12  In Re Violet & Walpole Pub. Sch., BSEA #12-3645 (Byrne 2015).

13  60 F.3d 128 (2d Cir. 1995).

14  BSEA #1300160 (Crane 2012).

15  Jackson, 60 F.3d at 135.

16  BSEA #1601943 (Reichbach 2016).

17  BSEA #106854 (Crane 2011).

18  Parents’ only adverse party In Re CBDE Public Schools was the School District, but in their federal lawsuit, they also alleged individual liability of six District staff and the town of CBDE.

19  See In Re CBDE (“Many of the Court claims mirrored the claims made in the instant dispute before the BSEA”).

20  See Ex. D to Motion to Sequester Witnesses. Cf. In Re Ollie (denying sequestration where Parent was unable to substantiate her allegations regarding witnesses’ motivation to provide false testimony).

21  See In Re Stoneham (“[T]he advisory committee’s notes indicate that Rule 615 was adopted because the “efficacy of excluding or sequestering witnesses has long been recognized as a means of discouraging and exposing fabrication, inaccuracy, and collusion” (citing Fed. R. Evid. 615, advisory committee note)).

22  See In Re CBDE (“I reasoned that the instant dispute is unusual in that a hearing is being held solely for the purpose of making findings to assist a federal court to resolve the parties’ damages dispute. For this reason, I found it appropriate to be guided by Rule 615 of the Federal Rules of Evidence.”)

23  The Acton Police Department (APD) is a subsidiary of the Town of Acton, and as such, APD Officers who are called to testify as non-party witnesses before the BSEA may become party witnesses in Parent’s federal lawsuit. The School Resource Officer (SRO) is an APD employee.

24  See Ruling on Acton-Boxborough Regional School District’s Partial Motion to Dismiss and Parent’s Motion to Join the Town of Acton, for a detailed discussion of the issues remaining for hearing regarding the SRO’s alleged involvement in Stewart’s behavioral intervention on January 7, 8, and 9, 2020.

25  See Transcript of January 22, 2021 Motion Session (Tr.) at 42; Tr. at 44 (“The Hearing Office can make findings relative to the SRO and how Acton-Boxborough Regional School District used the SRO in relation to [Student’s] entitlement to FAPE, but not against the Town of Acton.”) (statement of Attorney Brunt, Counsel for ABRSD).

26  See id. at 39-40.

27  A designated representative from the District would also be present during the testimony of all non-party witnesses.

28  See In Re Bedford (“It is unusual in the context of BSEA hearings for witnesses to be sequestered. When this occurs, witnesses who provide services to students are deprived of hearing information, such as insight as to particular disabilities, explanations on how a disability may impact a student, or recommendations not explicitly stated in reports. Often, this information is offered by school and independent evaluators, and the information may assist staff in the provision of services to the particular student.”)

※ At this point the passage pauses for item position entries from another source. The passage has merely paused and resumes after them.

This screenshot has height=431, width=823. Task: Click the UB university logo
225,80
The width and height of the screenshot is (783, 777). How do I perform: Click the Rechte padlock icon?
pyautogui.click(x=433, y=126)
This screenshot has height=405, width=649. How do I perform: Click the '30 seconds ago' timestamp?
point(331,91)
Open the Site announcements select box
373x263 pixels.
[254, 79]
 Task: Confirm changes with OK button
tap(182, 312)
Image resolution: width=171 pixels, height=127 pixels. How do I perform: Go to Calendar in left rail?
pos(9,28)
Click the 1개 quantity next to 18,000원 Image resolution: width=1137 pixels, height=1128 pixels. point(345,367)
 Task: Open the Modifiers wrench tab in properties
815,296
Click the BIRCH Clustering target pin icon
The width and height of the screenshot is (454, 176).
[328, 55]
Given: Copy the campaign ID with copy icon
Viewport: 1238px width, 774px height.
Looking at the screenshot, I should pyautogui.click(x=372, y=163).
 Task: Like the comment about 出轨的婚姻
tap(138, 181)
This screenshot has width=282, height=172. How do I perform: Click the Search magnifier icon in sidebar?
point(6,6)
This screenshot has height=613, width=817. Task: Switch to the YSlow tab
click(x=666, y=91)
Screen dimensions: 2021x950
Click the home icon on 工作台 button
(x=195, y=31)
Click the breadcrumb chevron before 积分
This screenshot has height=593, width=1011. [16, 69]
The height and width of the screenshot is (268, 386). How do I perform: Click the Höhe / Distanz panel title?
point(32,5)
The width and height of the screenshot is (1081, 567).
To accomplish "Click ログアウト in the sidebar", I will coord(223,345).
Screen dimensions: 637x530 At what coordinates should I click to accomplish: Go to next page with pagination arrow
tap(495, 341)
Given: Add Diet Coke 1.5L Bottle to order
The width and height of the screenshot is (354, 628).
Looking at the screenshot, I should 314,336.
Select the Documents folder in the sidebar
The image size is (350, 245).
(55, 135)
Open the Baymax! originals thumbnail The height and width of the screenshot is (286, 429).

29  See 603 CMR 28.08(5)(c); In Re CBDE.

30  In her Motion, Parent requested written findings with respect to any witnesses not sequestered. As sequestration in BSEA proceedings is the exception, not the rule, I deny that request. See In Re Violet.

31  The Hearing Officer gratefully acknowledges the diligent assistance of legal intern Harper Weissburg in the preparation of this Ruling.